Perché, come scrive qualche autore, esiste una “dignità teologica della finitudine”?
L’essere creati “incompleti”, ossia finiti acquista un valore, se lo si considera con l’occhio “teologico”, ossia con l’occhio che “guarda Dio”.
Guardare Dio è possibile in molti modi: con la riflessione, con lo sguardo poetico sul mondo, con l’accostamento ai dettati profetici, ma principalmente guardando Gesù: “Chi vede me, vede il Padre”.
Perciò la finitudine, la nostra povertà (nel tempo, nelle qualità, nelle possibilità…) è un fatto teologico, tanto valido che la povertà, secondo le parole di Gesù, è beatificata. La finitudine, di per sé, è segnata dall’assenza, da ciò che manca. Manchevoli ci ha voluti Dio (cfr. il cap. 8 della Lettera ai Romani, dove si parla della vanità della creazione). Creati manchevoli, ma non condannati alla manchevolezza, perché la “vacuità” del nostro esistere, è un vuoto dinamico, un vuoto che attende di essere riempito: un vuoto funzionale.
La funzione del vuoto, è necessariamente quella di essere riempito. È il vuoto della creazione che attende e reclama di diventare la rivelazione dei figli di Dio. È il vuoto non della disperazione e del suicidio, ma della speranza e della vita.

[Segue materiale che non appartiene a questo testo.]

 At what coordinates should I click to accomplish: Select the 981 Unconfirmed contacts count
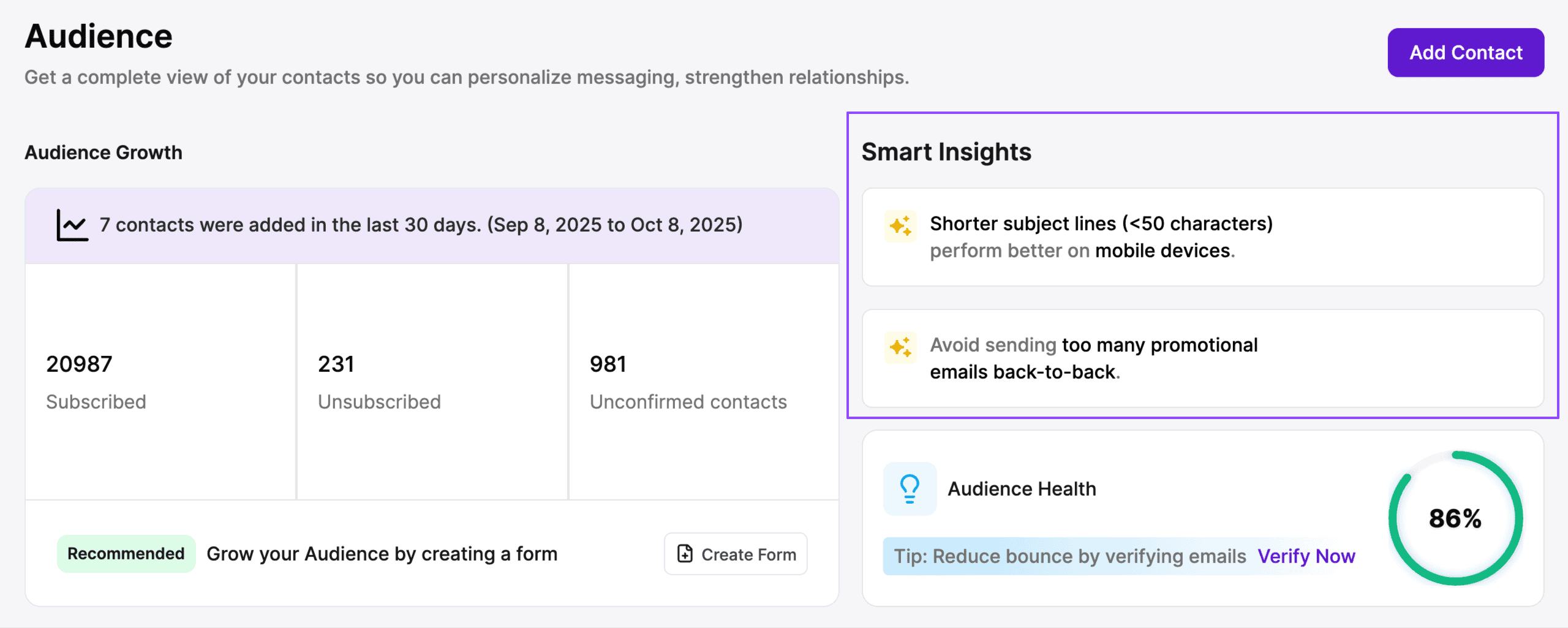[608, 365]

La dignità della finitudine è insita nella sua funzione di accoglienza di Dio. Quel Dio accolto nello stesso corpo di Gesù, che quasi sequestra Dio nel mondo umano. È sempre Gesù colui che immette in noi quella infinità di Dio, che lui stesso possiede, e prolunga in noi l’accoglienza di Dio, che lo ha fatto l’Uomo-Dio.